Chris | 22.05.2010 16:43
Ich glaube allerdings nicht, dass Vollblutmetaller wie ANVIL von etwas Elektronischen wie KRAFTWERK beeinflusst wurden. "Metall auf Metall" und "Metal on Metal" sind musikalisch grundverschiedene Welten.

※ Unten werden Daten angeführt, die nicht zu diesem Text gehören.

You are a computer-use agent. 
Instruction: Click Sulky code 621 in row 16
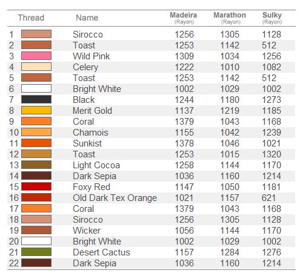(268, 198)
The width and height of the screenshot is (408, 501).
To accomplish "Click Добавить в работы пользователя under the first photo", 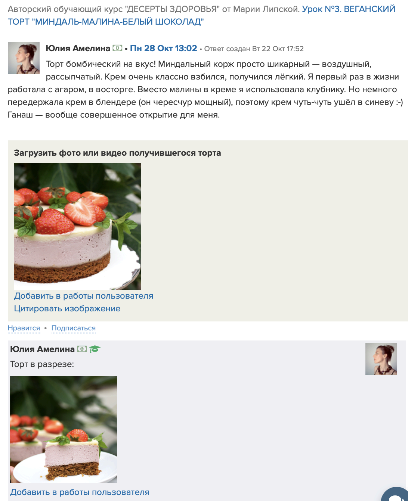I will (84, 296).
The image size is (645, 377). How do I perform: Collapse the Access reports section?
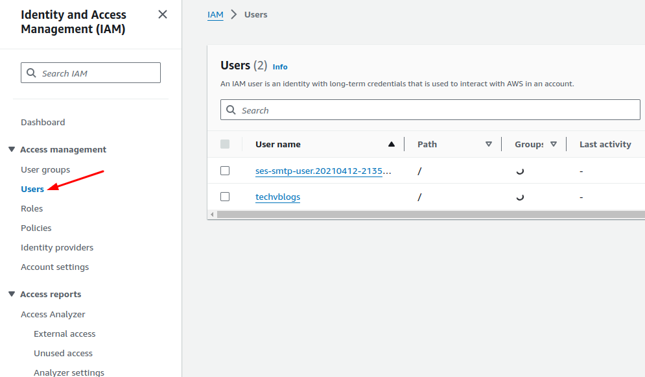tap(11, 293)
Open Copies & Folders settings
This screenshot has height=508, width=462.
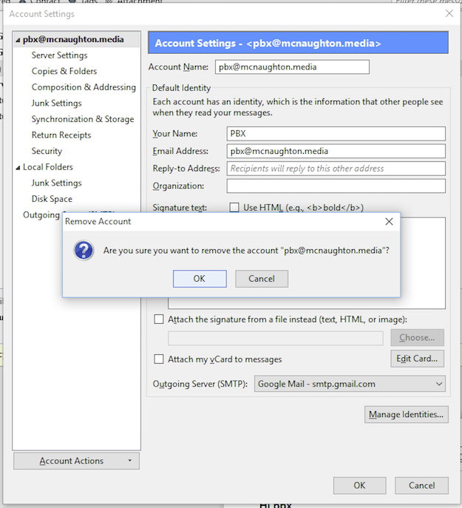64,71
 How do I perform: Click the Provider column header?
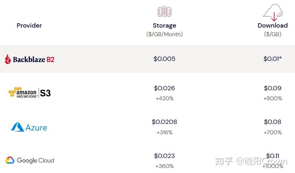pyautogui.click(x=29, y=25)

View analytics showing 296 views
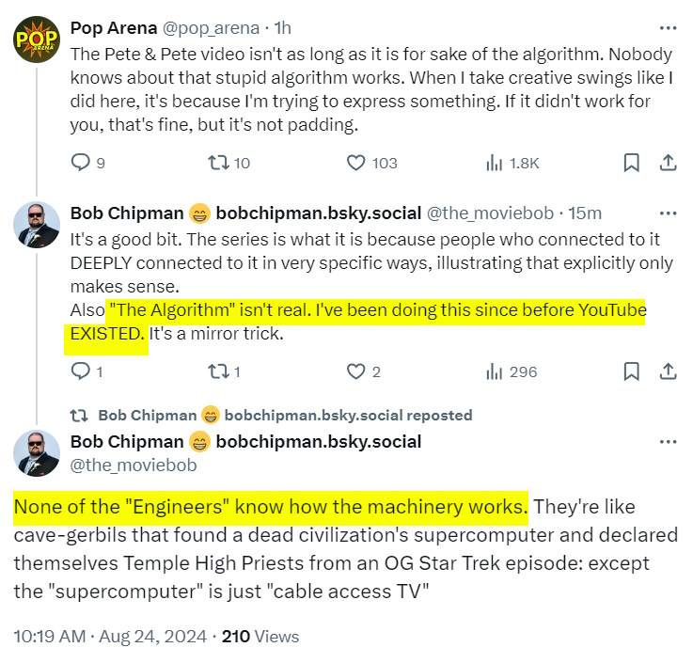point(495,371)
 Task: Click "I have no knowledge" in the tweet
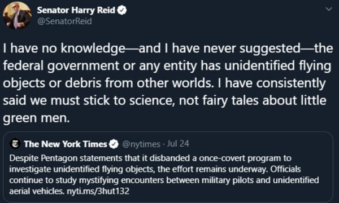click(x=64, y=48)
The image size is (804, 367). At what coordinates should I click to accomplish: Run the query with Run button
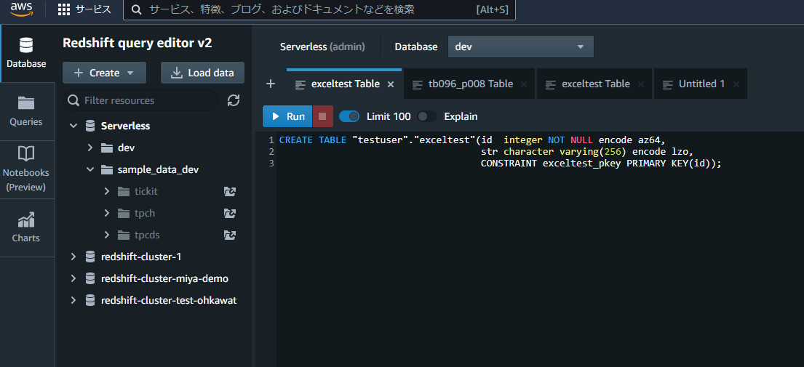(287, 116)
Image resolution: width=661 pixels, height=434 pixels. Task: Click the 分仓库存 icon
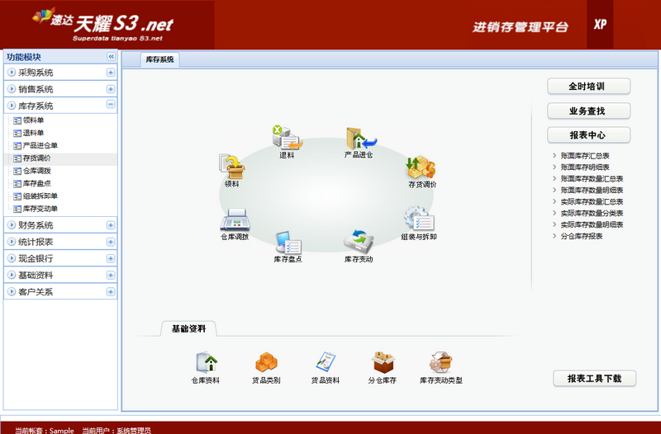[382, 364]
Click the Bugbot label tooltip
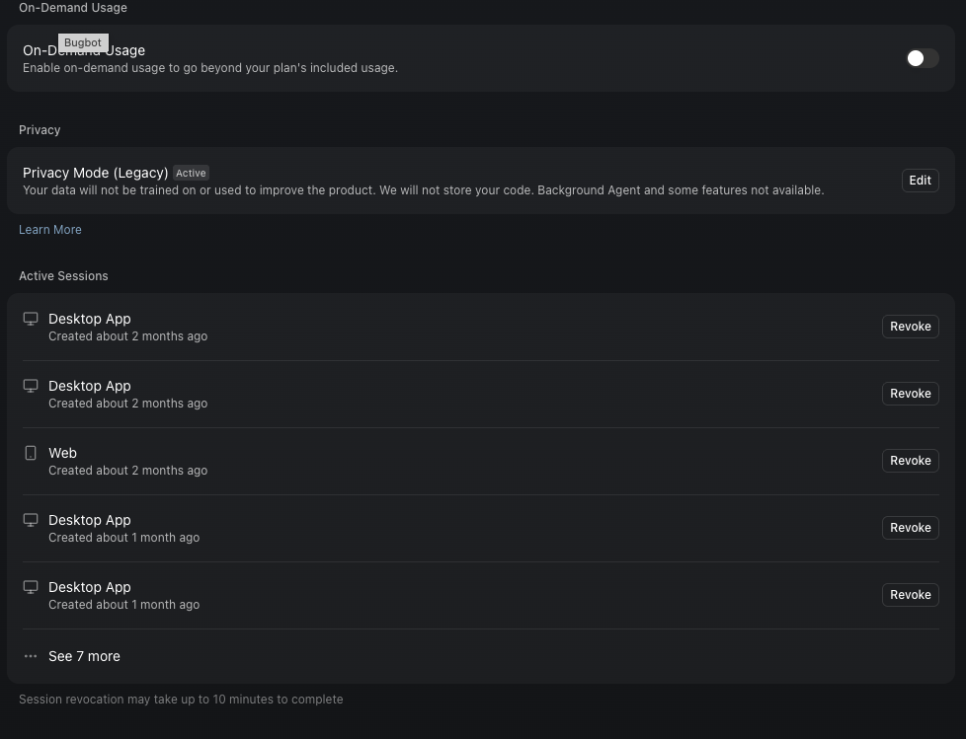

Andreas | 22.05.2010 17:56
naja, tangerine dream hatte in ihren anfangsjahren durchaus mal versucht ne brücke zu schlagen... :-) und von denen waren wohl beide bands inspiriert... allein schon was die drogen und die frisuren angeht.
Chris | 22.05.2010 20:59
Ich kenne die Doku zwar (noch) nicht und hoffe mal jetzt nicht, dass Lips an einer Stelle sagt, ihre Einflüße seien Tangerine Dream und Kraftwerk. Aber ich lehne mich mal aus dem Fenster und behaupte mal rotzfrech, dass beide Combos -trotz ihres unbestrittenen Innovationswert- keinerlei Einfluß auf den 80er Jahre-Heavy Metal gehabt haben. Sprach der Mann mit der ehemals langen Matte und den Judas Priest-Aufnähern auf der Kutte. : ))
Harald | 22.05.2010 22:30
Nein, tut er nicht ;-)
Überhaupt ist der Film weniger an der Musik als an den Menschen interessiert.